EVALUATION OF A UTILIZED DOMESTICATED WATER TRANSPORT AND STORAGE DEVICE IN KENYA
Water transport and storage using a water backpack
PG Kirira, SM Karenga, GN Michuki
Publication Date (Web): 25 May 2017
In developing countries, it is reported that as much as 80% of prevalent illnesses are linked to poor water and sanitation conditions. In Kenya, 43% of the people do not have access to clean water, and sometimes, to fetch water, some communities are required to walk for long distances. Incidentally, 64% of the households rely on women to fetch water when in the absence of a home water reservoir or source. In almost all cases, plastic jerry cans obtained from chemical industries are used to ferry the water. The design of such jerry cans makes it extremely difficult to clean the inside leading to the accumulation of grime, which a possible breeding ground for disease causing microorganisms. With an estimated weight of 18 Kgs when full, the jerry can has also been associated with musculoskeletal pains especially in women who have to walk long distances carrying it.
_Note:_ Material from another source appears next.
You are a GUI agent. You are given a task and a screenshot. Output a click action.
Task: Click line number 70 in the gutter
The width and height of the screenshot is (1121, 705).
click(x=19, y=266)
The water backpack (packH2O) has been designed as a suitable alternative to jerry cans. In the last four (4) years, over ten thousand water backpacks have been distributed by a local NGO to rural communities in four counties in Kenya. During distribution of the backpacks, the beneficiaries are trained on usage, water treatment methods, cleaning and solar sanitization of the pack. This study was conducted to assess the utilization of the backpack as an alternative water transport and storage device in the Embu, Machakos, Kilifi and Kiambu counties in Kenya. The study set out to determine the adoption of the backpack in water transport, storage, and treatment, and the frequency of cleaning the backpack liner. During the study, observations were also made to determine if the participants were able to use the backpack correctly. The study participants consisted of 403 people selected randomly from a population of those who had received a donation of a water backpack from Partners for Care, an NGO in Kenya. Observation and structured questionnaires were used to collect data. Data analysis was done using R statistical package, and descriptive statistics were used to present the data.
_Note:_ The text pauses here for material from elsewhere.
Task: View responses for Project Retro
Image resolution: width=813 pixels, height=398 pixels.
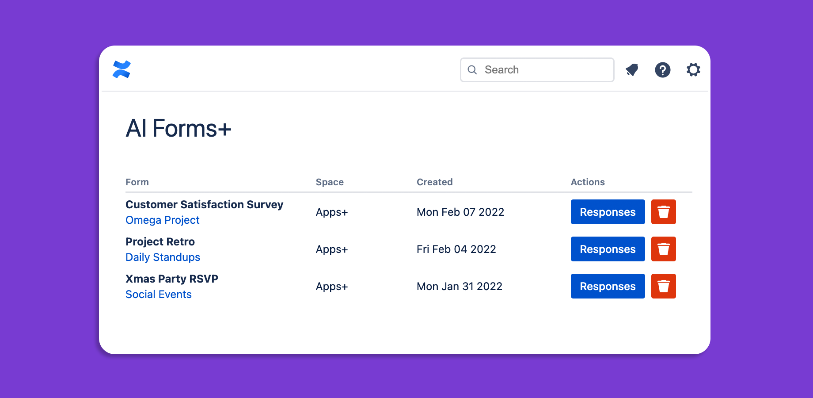Action: [x=608, y=249]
From the study, it was observed that there was consistent usage of the water backpack over the jerry can. In addition, an average 86% of all study participants in the four counties demonstrated proper usage of the water backpack. Over 97% of the participants reported to be cleaning the water backpack liner using wiping and solar sanitisation. On the other hand, over 91% of all the respondents reported that they treated their water by boiling (33%), water guard (44%), and a combination of water guard & PuR (57%). In Machakos and Kilifi counties, over 67% of the respondents reported a marked reduction of pain since they started using the water backpack. In conclusion, there was strong evidence that the water backpacks are used correctly in Kenya and are replacing jerry cans in some places owing to their superior benefits.